§ **Exercise aim**:
Put the lines of the material below into a Markdown table with the columns Row and Line. Begin at the line containing "Given: Click inside", stop after the line containing "will tap(348, 28).", number each row, and leave out blank lines.

>>

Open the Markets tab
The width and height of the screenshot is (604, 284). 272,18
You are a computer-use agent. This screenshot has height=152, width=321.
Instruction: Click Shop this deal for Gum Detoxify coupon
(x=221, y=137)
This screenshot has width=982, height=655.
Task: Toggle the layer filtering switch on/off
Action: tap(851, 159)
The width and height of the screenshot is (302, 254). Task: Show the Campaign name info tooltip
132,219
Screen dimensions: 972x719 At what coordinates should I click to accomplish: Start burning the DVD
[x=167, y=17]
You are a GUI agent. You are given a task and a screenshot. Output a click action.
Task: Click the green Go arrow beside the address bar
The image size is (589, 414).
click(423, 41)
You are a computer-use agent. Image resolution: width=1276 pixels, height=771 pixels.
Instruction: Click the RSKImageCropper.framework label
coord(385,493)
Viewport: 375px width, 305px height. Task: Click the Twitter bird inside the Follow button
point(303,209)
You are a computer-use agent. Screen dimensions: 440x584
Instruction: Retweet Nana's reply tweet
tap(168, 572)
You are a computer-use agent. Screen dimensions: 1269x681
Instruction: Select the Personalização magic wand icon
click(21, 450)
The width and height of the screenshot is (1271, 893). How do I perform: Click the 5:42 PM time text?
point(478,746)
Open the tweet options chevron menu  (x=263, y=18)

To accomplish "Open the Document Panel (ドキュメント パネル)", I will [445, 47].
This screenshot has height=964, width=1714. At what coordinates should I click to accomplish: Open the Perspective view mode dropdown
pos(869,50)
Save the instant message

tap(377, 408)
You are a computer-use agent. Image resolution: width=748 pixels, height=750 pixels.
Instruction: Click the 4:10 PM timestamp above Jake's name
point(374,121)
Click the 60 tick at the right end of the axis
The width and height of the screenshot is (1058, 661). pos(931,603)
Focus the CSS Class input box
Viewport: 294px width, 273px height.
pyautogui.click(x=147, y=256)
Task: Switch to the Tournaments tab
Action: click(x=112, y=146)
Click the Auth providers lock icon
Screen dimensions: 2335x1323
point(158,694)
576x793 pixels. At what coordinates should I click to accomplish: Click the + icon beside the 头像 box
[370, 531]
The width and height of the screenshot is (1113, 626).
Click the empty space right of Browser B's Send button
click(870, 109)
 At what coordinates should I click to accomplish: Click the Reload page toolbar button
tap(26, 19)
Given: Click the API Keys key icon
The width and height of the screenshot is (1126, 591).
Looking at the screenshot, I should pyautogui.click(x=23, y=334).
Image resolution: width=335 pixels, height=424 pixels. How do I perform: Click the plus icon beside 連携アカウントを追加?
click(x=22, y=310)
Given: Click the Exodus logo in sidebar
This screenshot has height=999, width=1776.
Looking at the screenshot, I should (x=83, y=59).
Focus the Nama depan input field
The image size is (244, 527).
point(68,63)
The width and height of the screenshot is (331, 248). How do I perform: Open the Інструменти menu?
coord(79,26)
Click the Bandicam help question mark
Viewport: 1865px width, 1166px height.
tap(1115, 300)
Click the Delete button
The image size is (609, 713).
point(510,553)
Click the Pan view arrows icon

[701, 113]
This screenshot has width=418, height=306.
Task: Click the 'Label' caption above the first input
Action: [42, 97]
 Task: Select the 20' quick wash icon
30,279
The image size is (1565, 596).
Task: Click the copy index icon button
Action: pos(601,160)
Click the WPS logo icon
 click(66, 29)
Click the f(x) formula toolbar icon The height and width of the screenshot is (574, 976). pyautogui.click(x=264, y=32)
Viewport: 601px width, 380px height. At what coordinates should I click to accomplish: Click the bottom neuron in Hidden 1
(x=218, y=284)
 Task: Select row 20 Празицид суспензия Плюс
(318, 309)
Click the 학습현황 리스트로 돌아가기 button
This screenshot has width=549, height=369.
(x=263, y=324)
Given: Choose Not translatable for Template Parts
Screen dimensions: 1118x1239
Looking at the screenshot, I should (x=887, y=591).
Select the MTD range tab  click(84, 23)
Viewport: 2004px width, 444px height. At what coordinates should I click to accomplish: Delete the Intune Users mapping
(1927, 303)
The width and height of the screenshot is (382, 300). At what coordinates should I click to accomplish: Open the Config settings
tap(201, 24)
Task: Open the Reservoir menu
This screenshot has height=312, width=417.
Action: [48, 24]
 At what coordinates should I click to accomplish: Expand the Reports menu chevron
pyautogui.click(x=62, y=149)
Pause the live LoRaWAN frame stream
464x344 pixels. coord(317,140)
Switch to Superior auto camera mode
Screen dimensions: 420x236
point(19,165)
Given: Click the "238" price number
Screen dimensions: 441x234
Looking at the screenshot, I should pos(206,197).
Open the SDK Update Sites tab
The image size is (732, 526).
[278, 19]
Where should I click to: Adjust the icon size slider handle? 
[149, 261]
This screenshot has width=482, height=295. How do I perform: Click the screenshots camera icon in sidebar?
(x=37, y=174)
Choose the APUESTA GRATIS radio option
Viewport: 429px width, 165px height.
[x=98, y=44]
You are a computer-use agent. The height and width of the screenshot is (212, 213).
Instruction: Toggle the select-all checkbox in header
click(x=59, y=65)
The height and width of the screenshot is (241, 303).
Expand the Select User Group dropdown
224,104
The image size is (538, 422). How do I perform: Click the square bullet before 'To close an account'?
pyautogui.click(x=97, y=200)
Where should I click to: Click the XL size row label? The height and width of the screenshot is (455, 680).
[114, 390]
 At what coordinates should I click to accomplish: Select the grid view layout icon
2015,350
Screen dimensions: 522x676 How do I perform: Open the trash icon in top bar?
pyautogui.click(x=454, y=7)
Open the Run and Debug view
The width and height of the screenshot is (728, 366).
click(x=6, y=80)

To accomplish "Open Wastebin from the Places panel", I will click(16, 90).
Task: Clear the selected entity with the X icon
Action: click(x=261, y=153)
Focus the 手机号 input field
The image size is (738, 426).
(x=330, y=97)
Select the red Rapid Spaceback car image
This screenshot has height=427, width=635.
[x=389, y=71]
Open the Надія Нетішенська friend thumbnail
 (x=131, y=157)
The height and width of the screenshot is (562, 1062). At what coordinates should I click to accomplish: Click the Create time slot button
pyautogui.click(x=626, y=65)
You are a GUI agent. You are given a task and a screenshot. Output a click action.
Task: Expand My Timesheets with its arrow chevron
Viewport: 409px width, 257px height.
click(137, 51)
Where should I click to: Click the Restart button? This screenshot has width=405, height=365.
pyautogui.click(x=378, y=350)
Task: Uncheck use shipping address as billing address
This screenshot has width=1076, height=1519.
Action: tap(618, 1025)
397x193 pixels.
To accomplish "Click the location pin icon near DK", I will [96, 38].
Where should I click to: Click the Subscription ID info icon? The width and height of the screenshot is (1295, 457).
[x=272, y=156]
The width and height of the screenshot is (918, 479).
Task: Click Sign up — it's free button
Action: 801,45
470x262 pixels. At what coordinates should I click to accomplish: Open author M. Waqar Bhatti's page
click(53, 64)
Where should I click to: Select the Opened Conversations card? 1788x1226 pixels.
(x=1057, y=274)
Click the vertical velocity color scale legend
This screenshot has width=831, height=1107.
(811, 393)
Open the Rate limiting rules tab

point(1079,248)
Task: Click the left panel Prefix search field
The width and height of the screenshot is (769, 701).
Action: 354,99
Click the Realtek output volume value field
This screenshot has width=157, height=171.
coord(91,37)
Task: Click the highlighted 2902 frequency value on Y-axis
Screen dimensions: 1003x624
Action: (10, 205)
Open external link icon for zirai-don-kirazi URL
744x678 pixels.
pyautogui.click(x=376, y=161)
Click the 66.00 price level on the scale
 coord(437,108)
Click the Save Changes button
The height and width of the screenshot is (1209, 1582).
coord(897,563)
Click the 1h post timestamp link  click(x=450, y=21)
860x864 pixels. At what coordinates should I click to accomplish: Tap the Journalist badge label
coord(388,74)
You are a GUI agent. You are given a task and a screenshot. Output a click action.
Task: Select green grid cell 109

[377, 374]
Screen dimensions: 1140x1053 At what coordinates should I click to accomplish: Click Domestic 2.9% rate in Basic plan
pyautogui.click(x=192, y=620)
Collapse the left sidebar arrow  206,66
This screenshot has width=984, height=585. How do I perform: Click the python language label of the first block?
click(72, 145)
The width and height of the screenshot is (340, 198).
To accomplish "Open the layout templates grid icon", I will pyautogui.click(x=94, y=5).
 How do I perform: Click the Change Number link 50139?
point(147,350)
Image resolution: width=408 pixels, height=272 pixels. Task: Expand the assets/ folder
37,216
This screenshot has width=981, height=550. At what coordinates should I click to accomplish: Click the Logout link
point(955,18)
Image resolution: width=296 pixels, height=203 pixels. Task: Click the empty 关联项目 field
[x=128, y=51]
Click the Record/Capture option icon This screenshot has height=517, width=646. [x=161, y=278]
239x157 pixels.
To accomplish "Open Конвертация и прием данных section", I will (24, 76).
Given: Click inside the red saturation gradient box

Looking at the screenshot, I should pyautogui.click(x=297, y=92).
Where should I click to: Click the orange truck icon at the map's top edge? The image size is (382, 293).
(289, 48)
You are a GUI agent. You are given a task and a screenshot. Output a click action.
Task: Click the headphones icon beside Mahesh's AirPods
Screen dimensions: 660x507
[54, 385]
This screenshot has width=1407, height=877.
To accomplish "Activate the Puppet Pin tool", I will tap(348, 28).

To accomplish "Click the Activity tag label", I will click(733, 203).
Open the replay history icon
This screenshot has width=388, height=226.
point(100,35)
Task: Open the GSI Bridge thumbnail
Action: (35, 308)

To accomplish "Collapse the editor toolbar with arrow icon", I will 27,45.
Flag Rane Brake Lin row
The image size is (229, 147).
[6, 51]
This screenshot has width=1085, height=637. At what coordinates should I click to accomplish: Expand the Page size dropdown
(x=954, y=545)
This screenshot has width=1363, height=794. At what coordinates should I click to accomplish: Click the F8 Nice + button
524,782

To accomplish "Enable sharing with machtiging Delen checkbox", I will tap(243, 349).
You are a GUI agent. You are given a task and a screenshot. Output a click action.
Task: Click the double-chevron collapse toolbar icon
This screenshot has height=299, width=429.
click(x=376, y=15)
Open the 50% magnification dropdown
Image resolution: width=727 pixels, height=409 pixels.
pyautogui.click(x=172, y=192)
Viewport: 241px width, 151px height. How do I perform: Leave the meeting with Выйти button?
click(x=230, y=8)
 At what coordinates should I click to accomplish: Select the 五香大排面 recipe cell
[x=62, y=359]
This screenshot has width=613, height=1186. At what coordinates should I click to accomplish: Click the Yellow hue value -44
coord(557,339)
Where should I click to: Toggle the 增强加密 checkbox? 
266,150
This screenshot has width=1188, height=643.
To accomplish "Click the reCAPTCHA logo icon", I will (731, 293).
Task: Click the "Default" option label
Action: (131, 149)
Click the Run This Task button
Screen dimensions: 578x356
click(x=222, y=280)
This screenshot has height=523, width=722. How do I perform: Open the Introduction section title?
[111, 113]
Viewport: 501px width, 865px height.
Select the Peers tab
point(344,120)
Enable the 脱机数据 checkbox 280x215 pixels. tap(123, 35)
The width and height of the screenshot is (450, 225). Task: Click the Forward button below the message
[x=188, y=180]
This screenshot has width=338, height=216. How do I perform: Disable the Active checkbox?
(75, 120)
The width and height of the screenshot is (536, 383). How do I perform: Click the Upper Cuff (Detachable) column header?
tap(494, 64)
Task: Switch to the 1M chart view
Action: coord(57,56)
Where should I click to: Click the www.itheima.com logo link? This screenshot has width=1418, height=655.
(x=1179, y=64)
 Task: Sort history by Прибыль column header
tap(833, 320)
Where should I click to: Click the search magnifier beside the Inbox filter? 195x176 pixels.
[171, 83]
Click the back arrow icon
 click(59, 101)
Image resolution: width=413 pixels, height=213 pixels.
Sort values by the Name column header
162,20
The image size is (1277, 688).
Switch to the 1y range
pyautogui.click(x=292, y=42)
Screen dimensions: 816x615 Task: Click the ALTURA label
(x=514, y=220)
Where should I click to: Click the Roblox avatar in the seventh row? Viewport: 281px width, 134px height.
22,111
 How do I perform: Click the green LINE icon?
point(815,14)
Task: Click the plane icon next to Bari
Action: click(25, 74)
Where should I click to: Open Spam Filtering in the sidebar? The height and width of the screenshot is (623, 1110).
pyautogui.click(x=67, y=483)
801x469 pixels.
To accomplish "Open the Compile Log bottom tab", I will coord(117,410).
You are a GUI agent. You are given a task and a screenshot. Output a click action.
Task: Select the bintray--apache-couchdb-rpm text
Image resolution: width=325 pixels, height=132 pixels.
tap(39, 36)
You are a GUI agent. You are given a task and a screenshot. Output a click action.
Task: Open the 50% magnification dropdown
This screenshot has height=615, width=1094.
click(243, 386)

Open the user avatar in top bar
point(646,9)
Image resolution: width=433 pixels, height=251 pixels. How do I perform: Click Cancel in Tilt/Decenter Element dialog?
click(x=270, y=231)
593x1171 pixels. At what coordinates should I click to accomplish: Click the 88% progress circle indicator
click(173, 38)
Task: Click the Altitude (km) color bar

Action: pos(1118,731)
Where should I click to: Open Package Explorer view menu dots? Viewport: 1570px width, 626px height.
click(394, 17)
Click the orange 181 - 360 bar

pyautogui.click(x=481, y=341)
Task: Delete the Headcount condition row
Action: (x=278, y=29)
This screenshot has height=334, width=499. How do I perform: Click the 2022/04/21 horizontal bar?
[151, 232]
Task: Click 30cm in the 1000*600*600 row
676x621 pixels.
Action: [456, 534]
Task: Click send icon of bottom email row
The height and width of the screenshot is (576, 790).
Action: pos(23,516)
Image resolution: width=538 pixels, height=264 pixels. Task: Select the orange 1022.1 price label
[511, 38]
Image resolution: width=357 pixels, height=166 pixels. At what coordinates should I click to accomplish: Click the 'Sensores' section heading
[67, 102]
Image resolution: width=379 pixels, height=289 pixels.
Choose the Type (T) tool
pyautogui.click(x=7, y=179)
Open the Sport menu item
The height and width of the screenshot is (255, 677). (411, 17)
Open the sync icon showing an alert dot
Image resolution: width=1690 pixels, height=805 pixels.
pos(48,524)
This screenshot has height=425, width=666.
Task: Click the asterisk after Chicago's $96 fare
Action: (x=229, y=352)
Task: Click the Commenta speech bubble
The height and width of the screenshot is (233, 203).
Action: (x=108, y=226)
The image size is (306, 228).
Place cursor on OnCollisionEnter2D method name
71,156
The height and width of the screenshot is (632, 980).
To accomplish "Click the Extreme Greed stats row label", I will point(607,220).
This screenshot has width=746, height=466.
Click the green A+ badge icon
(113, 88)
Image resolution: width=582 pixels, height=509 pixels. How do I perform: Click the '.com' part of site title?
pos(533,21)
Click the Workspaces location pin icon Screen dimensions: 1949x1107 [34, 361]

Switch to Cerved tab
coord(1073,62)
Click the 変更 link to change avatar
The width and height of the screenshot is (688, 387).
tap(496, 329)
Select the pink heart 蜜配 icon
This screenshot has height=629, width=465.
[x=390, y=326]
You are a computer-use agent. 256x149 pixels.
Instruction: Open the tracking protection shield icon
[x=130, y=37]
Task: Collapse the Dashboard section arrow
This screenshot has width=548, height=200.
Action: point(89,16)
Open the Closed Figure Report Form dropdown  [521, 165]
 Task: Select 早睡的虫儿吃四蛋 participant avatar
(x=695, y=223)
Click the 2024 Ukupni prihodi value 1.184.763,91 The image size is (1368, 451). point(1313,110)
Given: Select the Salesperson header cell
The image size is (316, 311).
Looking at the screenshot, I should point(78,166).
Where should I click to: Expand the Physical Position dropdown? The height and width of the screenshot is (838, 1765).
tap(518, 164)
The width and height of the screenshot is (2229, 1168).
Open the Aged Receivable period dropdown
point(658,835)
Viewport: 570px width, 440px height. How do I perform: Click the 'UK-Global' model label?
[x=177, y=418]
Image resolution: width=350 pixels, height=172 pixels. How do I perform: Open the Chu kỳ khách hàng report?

<<

§ **Answer to this task**:
| Row | Line |
|---|---|
| 1 | Given: Click inside the red saturation gradient box |
| 2 | Looking at the screenshot, I should pyautogui.click(x=297, y=92). |
| 3 | Where should I click to: Click the orange truck icon at the map's top edge? The image size is (382, 293). |
| 4 | (289, 48) |
| 5 | You are a GUI agent. You are given a task and a screenshot. Output a click action. |
| 6 | Task: Click the headphones icon beside Mahesh's AirPods |
| 7 | Screen dimensions: 660x507 |
| 8 | [54, 385] |
| 9 | This screenshot has width=1407, height=877. |
| 10 | To accomplish "Activate the Puppet Pin tool", I will tap(348, 28). |